On March 14, 2013, shortly after the 30th day of trial had begun, the Court dismissed Juror # 4, who was ill and was unable to serve that day, and replaced Juror #4 with an alternate juror. Defendants now ask this Court to consider their motions for a new trial, filed under Fed.R.Crim.P. 33(b)(1), based upon allegedly newly discovered evidence, specifically the October 14, 2014 Affidavit of dismissed Juror # 4. Federal Rule of Criminal Procedure 33 provides that “[a]ny motion for a new trial grounded on newly discovered evidence must be filed within 3 years after the verdict or finding of guilty” and further provides that “[i]f an appeal is pending, the court may not grant a motion for a new trial until the appellate court remands the case.” Fed.R.Crim.P. 33(b)(1). “The traditional rule is that a timely appeal divests the district court of jurisdiction to reconsider its judgment until the case is remanded by the Court of Appeals.” Dunham v. United States, 486 F.3d 931, 935 (6th Cir.2007) (internal quotation marks and citation omitted). The Defendants’ appeals of [99]*99their guilty verdicts in this ease are currently pending in the United States Court of Appeals for the Sixth Circuit. Accordingly, this Court would generally lack jurisdiction to address Defendants’ renewed Rule 33 motions.

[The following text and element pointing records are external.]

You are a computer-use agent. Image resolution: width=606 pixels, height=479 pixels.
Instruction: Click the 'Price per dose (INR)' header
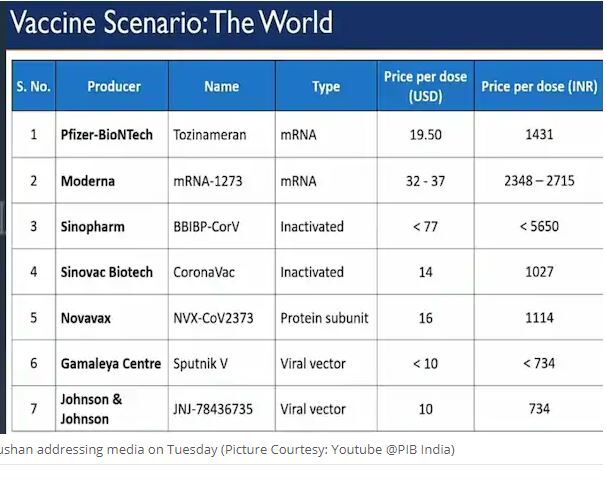[539, 87]
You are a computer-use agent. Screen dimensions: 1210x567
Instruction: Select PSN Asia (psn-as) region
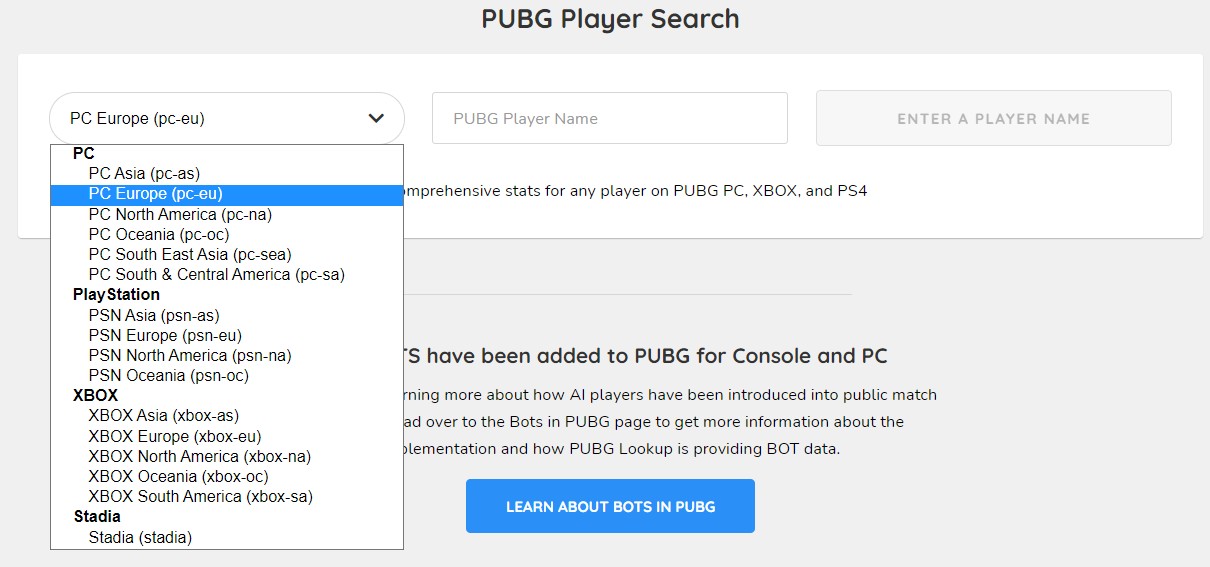153,315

Acknowledging this jurisdictional hurdle, Defendants seek a ruling from this Court indicating to the Sixth Circuit that this Court has considered the motions for new trial and would grant the motions for a new trial if the case were remanded or indicating to the Court of Appeals that the motions present substantial questions, warranting remand from the Sixth Circuit. Defendants rely on Fed. R.App. P. 12.1, which addresses the procedure to be followed in the event that a district court issues an “indicative ruling” suggesting remand. “Remand is in the court of appeals’ discretion under Federal Rule of Appellate Procedure 12.1.” Fed.R.Crim.P. 37 Advisory Committee Notes, 2012 Adoption.

This Court’s analysis begins, however, with Fed.R.Crim.P. 37, which outlines the options available to the district court when presented with a motion that is otherwise barred due to the pendency of an appeal:

Rule 37. Ruling on a Motion for Relief That is Barred by a Pending Appeal

(a) Relief Pending Appeal. If a timely motion is made for relief that the court lacks authority to grant because of an appeal that has been docketed and is pending, the court may:
(1) defer considering the motion;
(2) deny the motion; or
(3) state either that it would grant the motion if the court of appeals remands for that purpose or that the motion raises a substantial issue.
(b) Notice to the Court of Appeals. The movant must promptly notify the circuit clerk under Federal Rule of Appellate Procedure 12.1 if the district court states that it would grant the motion or that the motion raises a substantial issue.
(e) Remand. The district court may decide the motion if the court of appeals remands for that purpose.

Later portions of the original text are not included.